Ribuan petani muda menjalani prosesi wisuda di Institut Pertanian Bogor (IPB University), Kabupaten Bogor, Kamis (24/3). Mereka merupakan petani berusia 19-39 tahun, sehingga mayoritas di antaranya tergolong dalam generasi milenial. Petani-petani tersebut merupakan bagian dari Anggota I Program Petani Milenial. Setelah satu tahun dimulai sejak 20 Maret 2021 lalu, Program Petani Milenial telah meluluskan 1.249 petani. Peserta yang diwisuda sebagian besar adalah laki-laki, yang jumlahnya meliputi 88 persen dari total wisudawan. Adapun peserta perempuan yang diwisuda sebanyak 12 persen dari total petani yang diwisuda.
Jika dilihat dari kategori umur, petani berusia 19-24 tahun tercatat sebanyak 19 persen, kemudian petani yang berusia 25-29 tahun sebanyak 26 persen. Sementara itu, petani yang berusia 30-39 tahun mendominasi program ini. Jumlahnya mencapai 55 persen dari total wisudawan. Dalam acara yang diselenggarakan secara daring dan luring itu, Gubernur Jawa Barat Ridwan Kamil hadir mewisuda para petani milenial. Menurut dia, banyak dinamika yang terjadi dalam perjalanan satu tahun Program Petani Milenial. Sebagian petani milenial tidak cukup berhasil. Hal itu disebabkan akses layanan perbankan yang tidak memadai, salah menentukan komoditas dan gagal panen. “Mengapa segini, artinya ada yang berhasil, ada yang tidak, karena menyerah di perjalanan,” ujar Kang Emil, sapaan akrab Ridwan Kamil. Namun, menurut dia, 1.249 petani milenial yang diwisuda telah membuktikan konsistensinya dan pantang menyerah. Mereka memiliki pendapatan minimal yang setara upah minimum kabupaten/kota di lokasi usahanya. Para petani milenial yang mengikuti program ini sejak awal hingga inaugurasi memiliki berbagai macam latar belakang. Ada yang memang berasal dari keluarga petani, ada yang lulusan sarjana non-pertanian seperti psikologi dan sastra, ada yang berprofesi sebagai dosen, mahasiswa, seniman, hingga ibu rumah tangga. Ridwan Kamil menegaskan, Program Petani Milenial bukanlah program karpet merah yang bisa langsung menghasilkan keuntungan secara instan dan tanpa rintangan.

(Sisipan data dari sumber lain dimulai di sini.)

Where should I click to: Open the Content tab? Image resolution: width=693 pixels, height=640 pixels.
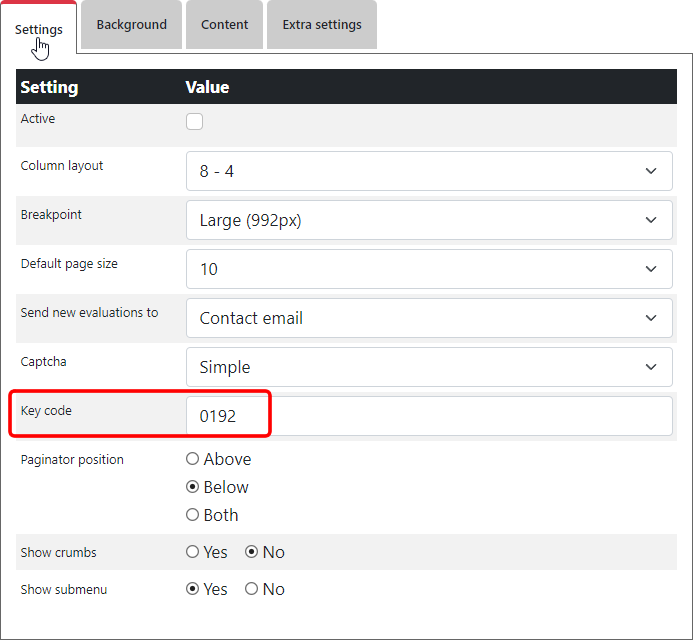tap(224, 25)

Program ini diibaratkan pendakian gunung yang harus selalu didampingi pemerintah lewat penyaluran anggaran, pelatihan, penyediaan lahan dan teknologi, sampai pemasaran. Kendati demikian, dia yakin, pada tahun-tahun berikutnya jumlah petani milenial yang berhasil dan diwisuda akan semakin bertambah. Tentunya, dengan diiringi evaluasi. “Jadi ada keberhasilan, ada juga kekurangsempurnaan yang terus kita perbaiki,” katanya. “Tapi saya optimistis. Boleh dicek dengan provinsi lain, yang paling produktif melahirkan anak muda kembali bertani di desa adalah Jabar,” ujar dia melanjutkan. Menurut Ridwan Kamil, dengan konsistensi Program Petani Milenial, rata-rata usia petani di Jabar ke depannya bisa digantikan oleh generasi muda di bawah usia 40 tahun. Saat ini 70 persen petani di Jabar rata-rata berusia 70 tahun. Regenerasi petani pun kini sudah terlihat, dari penggunaan teknologi pengolahan pertanian, hingga pemasaran yang tak ditemui pada petani lansia. “Saat ini terlihat petani muda sudah mulai pakai teknologi. Menyiram tanaman menggunakan handphone, penjualan dengan e-commerce. Ini tidak terjadi di generasi orang tuanya,” kata dia. Penguasaan teknologi pertanian ini menjadi bukti bergesernya kesejahteraan yang didominasi oleh masyarakat di perkotaan ke masyarakat di perdesaan. “Program Petani Milenial dipadukan dengan desa digital. Kesejahteraan akan bergeser, tak hanya didominasi oleh pekerjaan di kota, melainkan juga di desa. Asal, menguasai teknologi,” kata Ridwan Kamil. Sementara itu, Program Petani Milenial Angkatan II Pemda Provinsi Jabar kembali dibuka. Pelaksanaan pendaftaran program tersebut akan berkolaborasi dengan pemda di kabupaten/kota. Pemda Kabupaten Bogor pun sudah menyiapkan lahan untuk digarap oleh petani milenial di Angkatan II program ini.